» **Activity**: Print the mushroom-picking passage below word for word, from start to finish.

» **Reading passage**:
Every time I go out to pick mushrooms anymore, I see fewer and fewer mushrooms and more and more Subaru wagons, Volkwagens, Priuses and, occasionally, old beat-up Toyotas tucked away at random little pullouts in the woods. What all these vehicles have in common is that they would not typically be driven by the firearm owning public. I sometimes see people getting into those cars with bags and buckets. This past fall was like some kind of goddamn petit bourgeois scavenger hunt up on Larch Mountain. My little hobby has gotten so popular that I even overheard some people in sports attire talking about it at a wine event back in August. This year was a particularly bad mushroom year due to lack of rain, then came the cavalcade of yuppies-come-lately with Shun’s Bob Kramer line mushroom knives, North Face mushroom sacks, and golden retrievers in Arcteryx doggy jackets (just kidding, but they’ll probably be out next year) to scrape every last bit of fungal life from the dry, crusted Earth. Who even wants to get out of the car when you’ll soon be rubbing elbows with Bob, the VP of social networking from the startup Techitty Tech Solutions Inc.? I’d say, “You know what Bob, I think I’ll go look for Shaggy Manes near Dignity Village.”

» **Exercise data**:
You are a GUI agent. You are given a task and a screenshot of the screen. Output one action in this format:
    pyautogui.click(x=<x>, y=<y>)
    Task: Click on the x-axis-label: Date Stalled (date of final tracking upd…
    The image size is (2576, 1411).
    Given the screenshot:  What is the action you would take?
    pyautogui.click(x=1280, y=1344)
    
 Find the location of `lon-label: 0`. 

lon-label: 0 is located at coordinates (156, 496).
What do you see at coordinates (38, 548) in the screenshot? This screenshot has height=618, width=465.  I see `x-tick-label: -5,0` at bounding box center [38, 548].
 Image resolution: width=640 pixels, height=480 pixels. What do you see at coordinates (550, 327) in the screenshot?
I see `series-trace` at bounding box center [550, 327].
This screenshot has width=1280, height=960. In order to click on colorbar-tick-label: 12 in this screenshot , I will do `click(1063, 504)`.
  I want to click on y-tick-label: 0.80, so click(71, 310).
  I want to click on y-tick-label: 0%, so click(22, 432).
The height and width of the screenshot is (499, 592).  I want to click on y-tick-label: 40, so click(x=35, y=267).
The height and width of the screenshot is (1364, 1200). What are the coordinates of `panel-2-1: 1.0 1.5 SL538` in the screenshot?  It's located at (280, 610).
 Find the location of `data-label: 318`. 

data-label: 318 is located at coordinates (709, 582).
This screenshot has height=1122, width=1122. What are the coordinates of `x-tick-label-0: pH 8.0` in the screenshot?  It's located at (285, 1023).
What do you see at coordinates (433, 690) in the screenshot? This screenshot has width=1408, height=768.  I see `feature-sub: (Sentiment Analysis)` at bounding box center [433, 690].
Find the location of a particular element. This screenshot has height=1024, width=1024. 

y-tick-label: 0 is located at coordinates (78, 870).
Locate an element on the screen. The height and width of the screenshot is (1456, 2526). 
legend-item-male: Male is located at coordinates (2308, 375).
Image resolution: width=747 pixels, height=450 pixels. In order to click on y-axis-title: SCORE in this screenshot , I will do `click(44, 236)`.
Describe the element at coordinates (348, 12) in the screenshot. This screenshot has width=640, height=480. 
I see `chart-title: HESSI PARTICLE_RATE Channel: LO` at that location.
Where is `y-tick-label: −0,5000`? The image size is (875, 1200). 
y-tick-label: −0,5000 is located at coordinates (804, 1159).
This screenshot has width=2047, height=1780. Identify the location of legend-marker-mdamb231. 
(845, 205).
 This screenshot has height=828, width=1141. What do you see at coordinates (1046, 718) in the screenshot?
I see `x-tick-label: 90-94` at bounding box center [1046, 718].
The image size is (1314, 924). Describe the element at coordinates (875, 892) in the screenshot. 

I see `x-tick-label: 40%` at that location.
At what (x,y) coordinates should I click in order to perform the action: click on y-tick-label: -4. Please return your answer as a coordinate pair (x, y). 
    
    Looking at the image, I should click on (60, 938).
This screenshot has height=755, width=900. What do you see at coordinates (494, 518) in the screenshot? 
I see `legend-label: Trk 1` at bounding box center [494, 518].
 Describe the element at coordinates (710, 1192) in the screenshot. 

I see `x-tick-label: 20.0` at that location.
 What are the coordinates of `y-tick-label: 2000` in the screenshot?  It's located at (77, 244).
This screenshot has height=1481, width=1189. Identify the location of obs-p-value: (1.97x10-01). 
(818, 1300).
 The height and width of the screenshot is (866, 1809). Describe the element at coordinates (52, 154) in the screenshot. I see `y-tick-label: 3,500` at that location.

» **Exercise solution**:
Every time I go out to pick mushrooms anymore, I see fewer and fewer mushrooms and more and more Subaru wagons, Volkwagens, Priuses and, occasionally, old beat-up Toyotas tucked away at random little pullouts in the woods. What all these vehicles have in common is that they would not typically be driven by the firearm owning public. I sometimes see people getting into those cars with bags and buckets. This past fall was like some kind of goddamn petit bourgeois scavenger hunt up on Larch Mountain. My little hobby has gotten so popular that I even overheard some people in sports attire talking about it at a wine event back in August. This year was a particularly bad mushroom year due to lack of rain, then came the cavalcade of yuppies-come-lately with Shun’s Bob Kramer line mushroom knives, North Face mushroom sacks, and golden retrievers in Arcteryx doggy jackets (just kidding, but they’ll probably be out next year) to scrape every last bit of fungal life from the dry, crusted Earth. Who even wants to get out of the car when you’ll soon be rubbing elbows with Bob, the VP of social networking from the startup Techitty Tech Solutions Inc.? I’d say, “You know what Bob, I think I’ll go look for Shaggy Manes near Dignity Village.”